* start DATA FOR THIS TASK *
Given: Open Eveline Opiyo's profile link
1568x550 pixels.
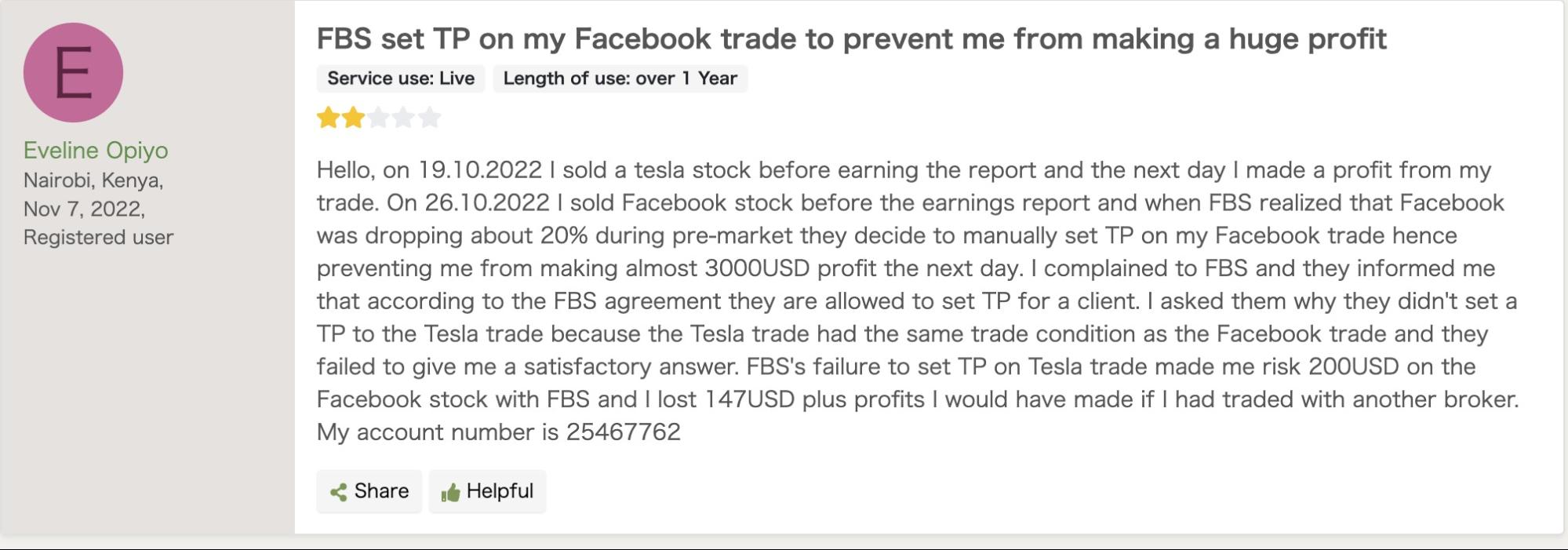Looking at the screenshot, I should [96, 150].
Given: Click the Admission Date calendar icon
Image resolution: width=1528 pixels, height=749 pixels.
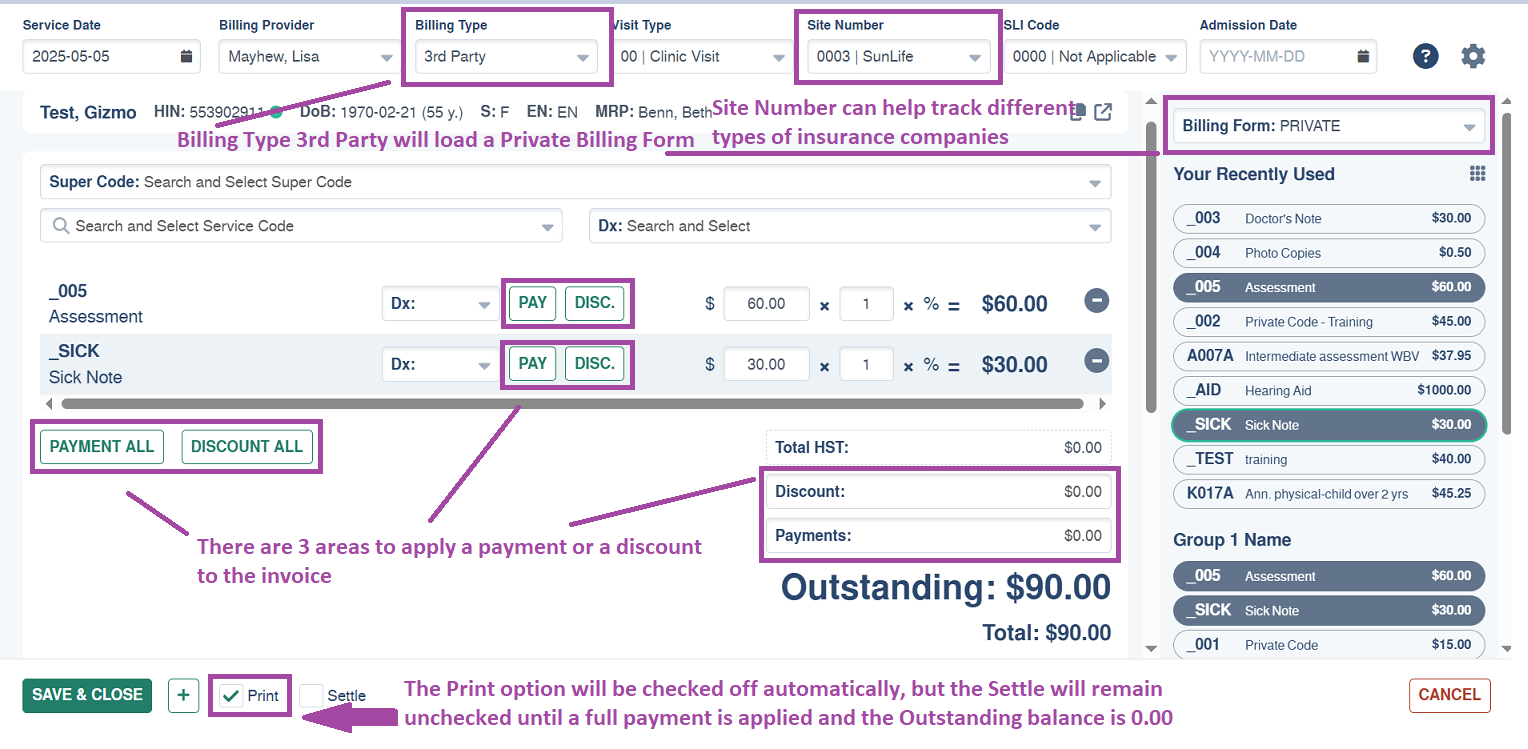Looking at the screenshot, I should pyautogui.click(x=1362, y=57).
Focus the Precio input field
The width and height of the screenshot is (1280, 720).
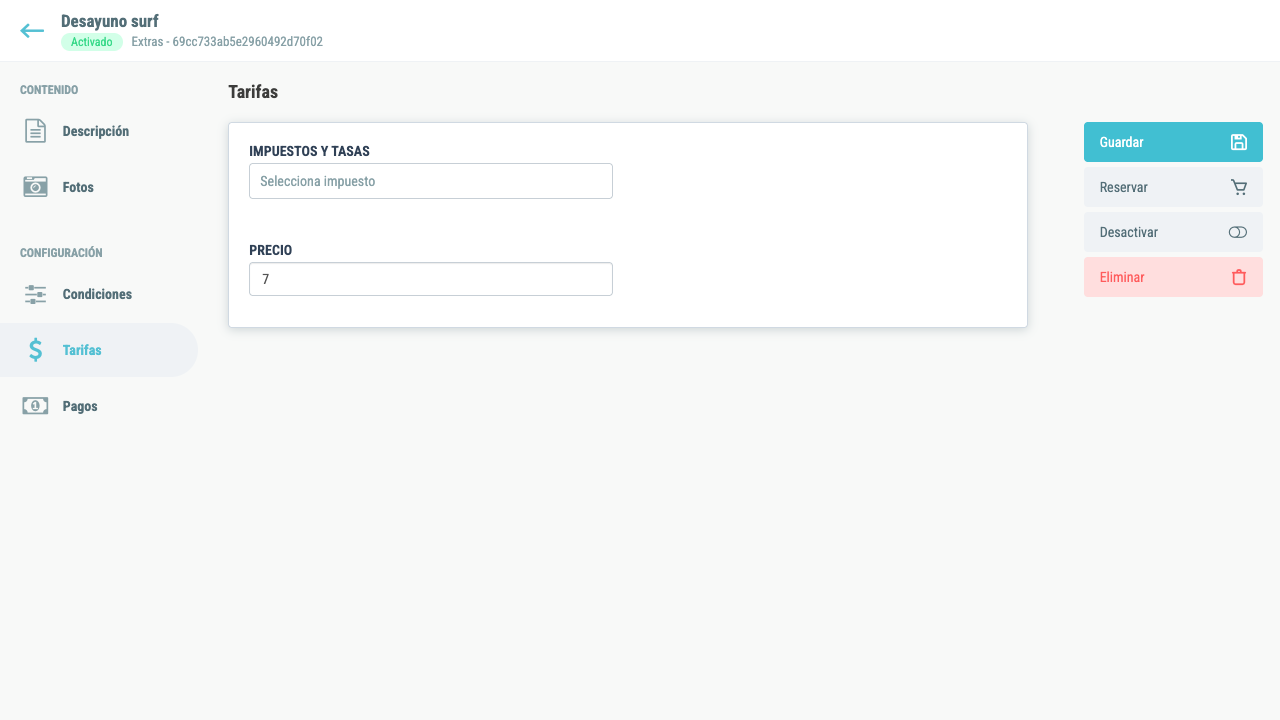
* end DATA FOR THIS TASK *
→ TASK PROMPT
Copy out every line of the entries above word for word, omitting the pictures.

→ COMPLETE RESPONSE
Given: Open Eveline Opiyo's profile link
1568x550 pixels.
Looking at the screenshot, I should [96, 150].
Given: Click the Admission Date calendar icon
Image resolution: width=1528 pixels, height=749 pixels.
Looking at the screenshot, I should pyautogui.click(x=1362, y=57).
Focus the Precio input field
The width and height of the screenshot is (1280, 720).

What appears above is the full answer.